___ Entries provided

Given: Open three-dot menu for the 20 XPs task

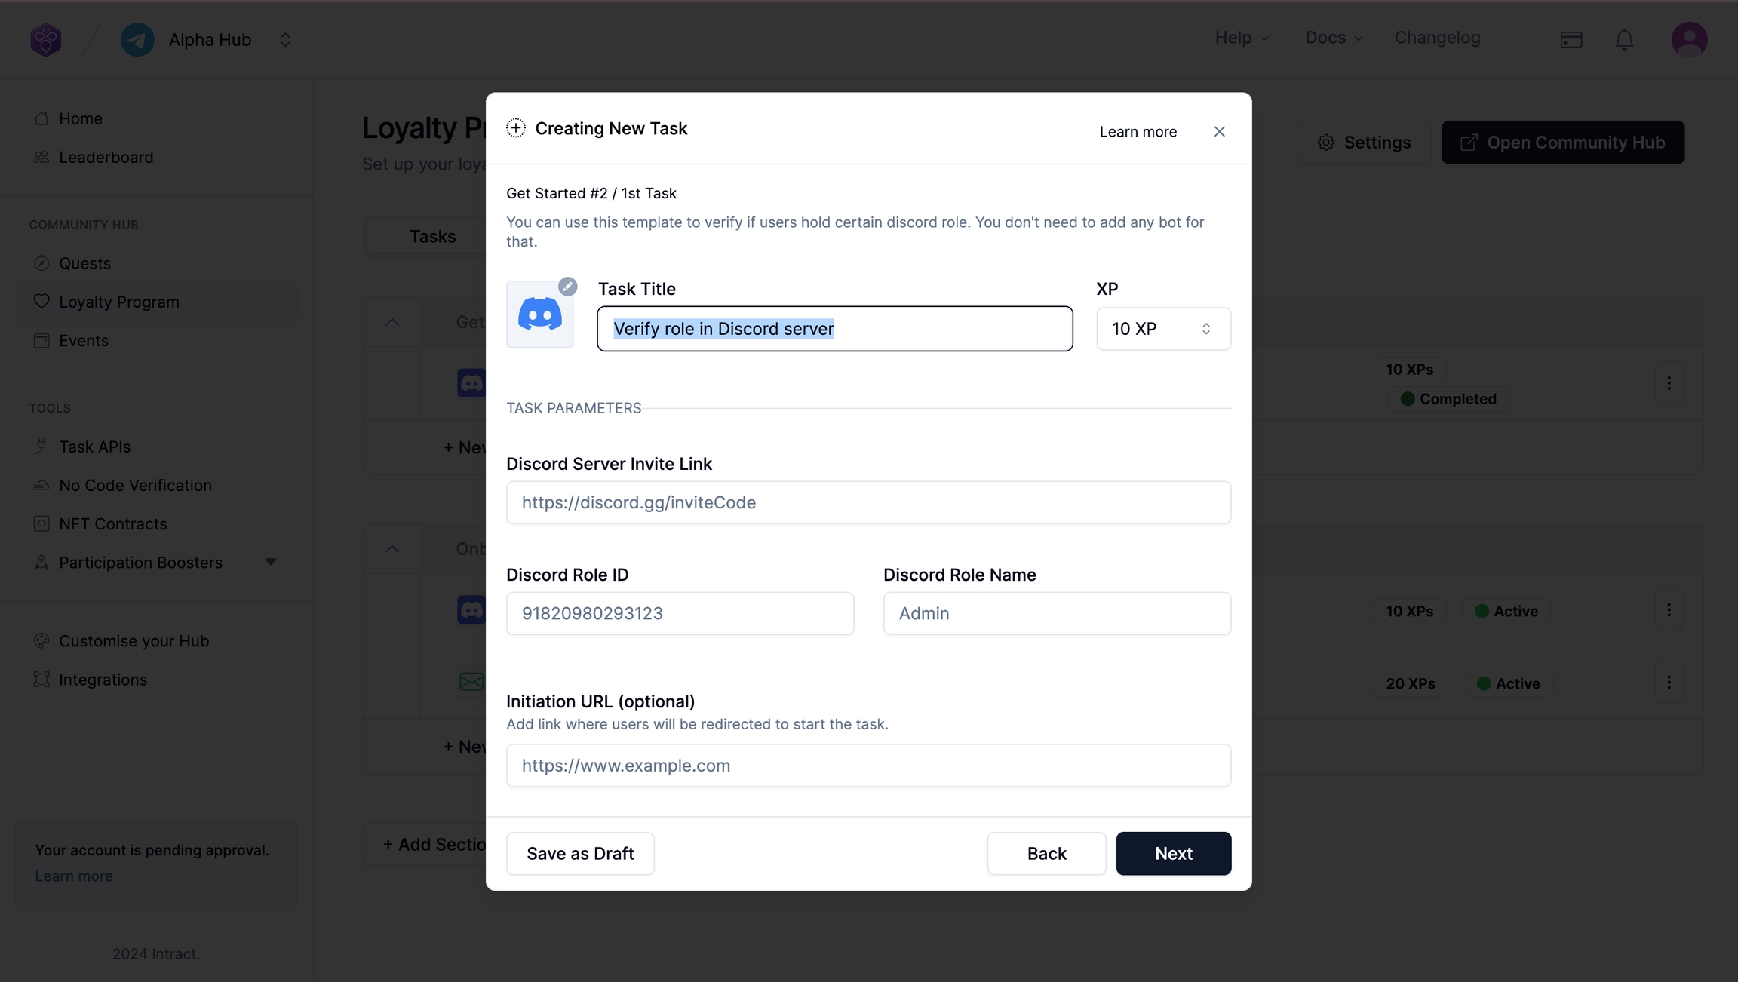Looking at the screenshot, I should pos(1669,683).
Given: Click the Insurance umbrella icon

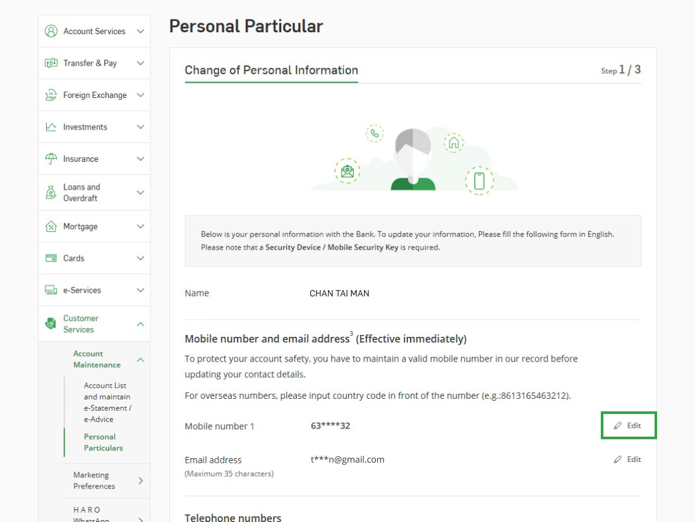Looking at the screenshot, I should coord(51,159).
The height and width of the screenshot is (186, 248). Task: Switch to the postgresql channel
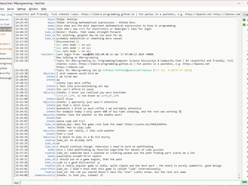click(x=5, y=63)
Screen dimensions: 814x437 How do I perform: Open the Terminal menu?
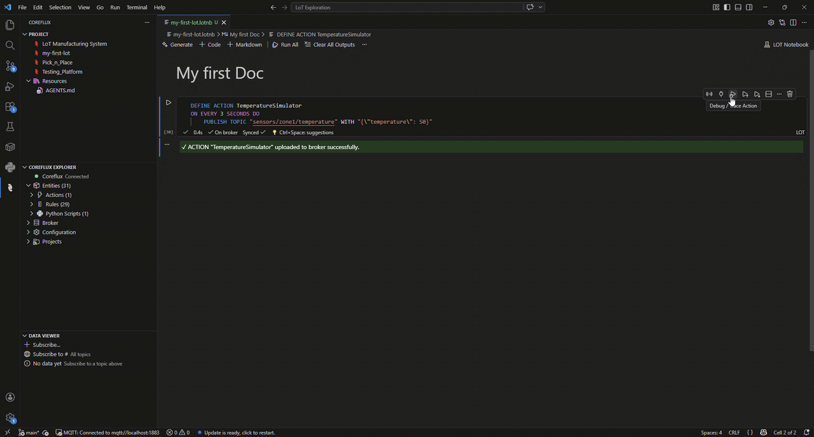click(137, 7)
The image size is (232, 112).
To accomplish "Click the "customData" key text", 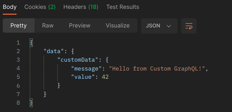I will pyautogui.click(x=78, y=60).
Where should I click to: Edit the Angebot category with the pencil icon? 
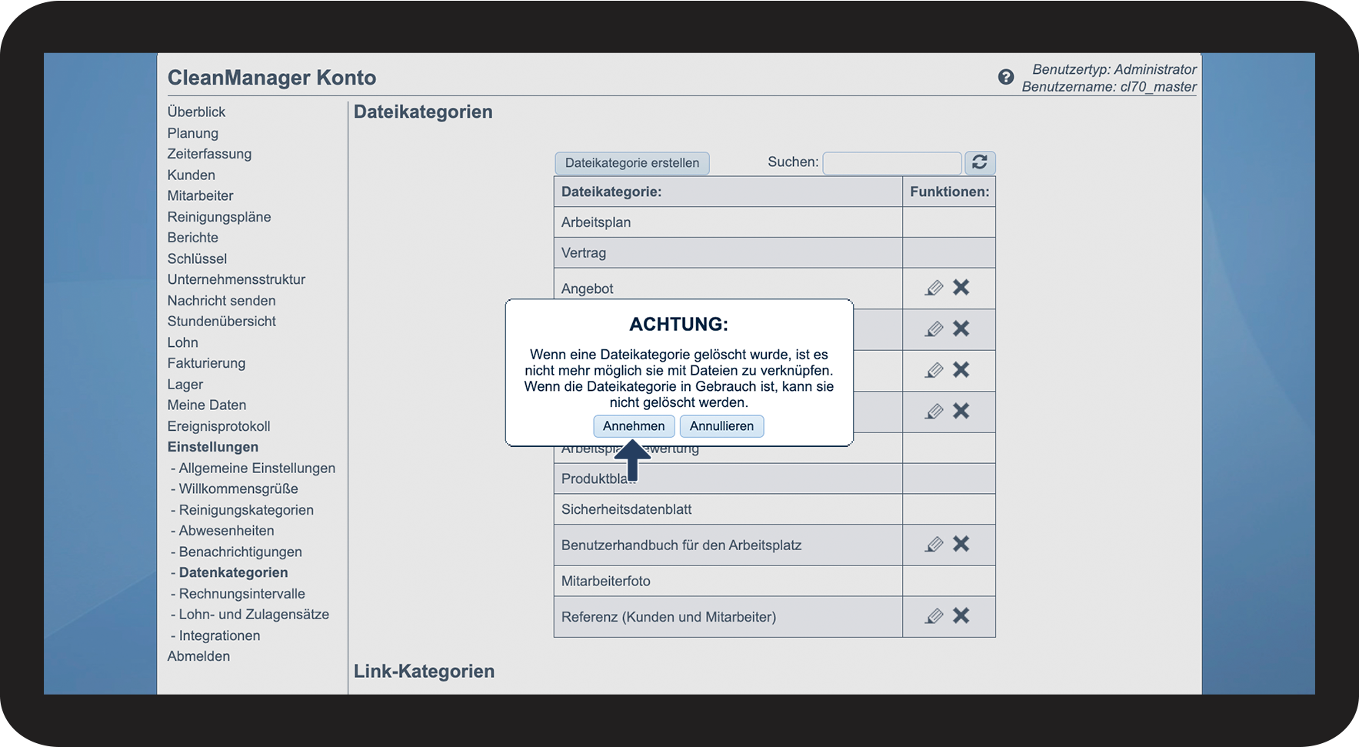[934, 288]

______

• **Goal**
Echo the entries verbatim, beginning at the line that contains "Where should I" and stopping after the last line of the entries. Omit the pictures.

• **Result of the exercise**
Where should I click to: Edit the Angebot category with the pencil icon? 
[934, 288]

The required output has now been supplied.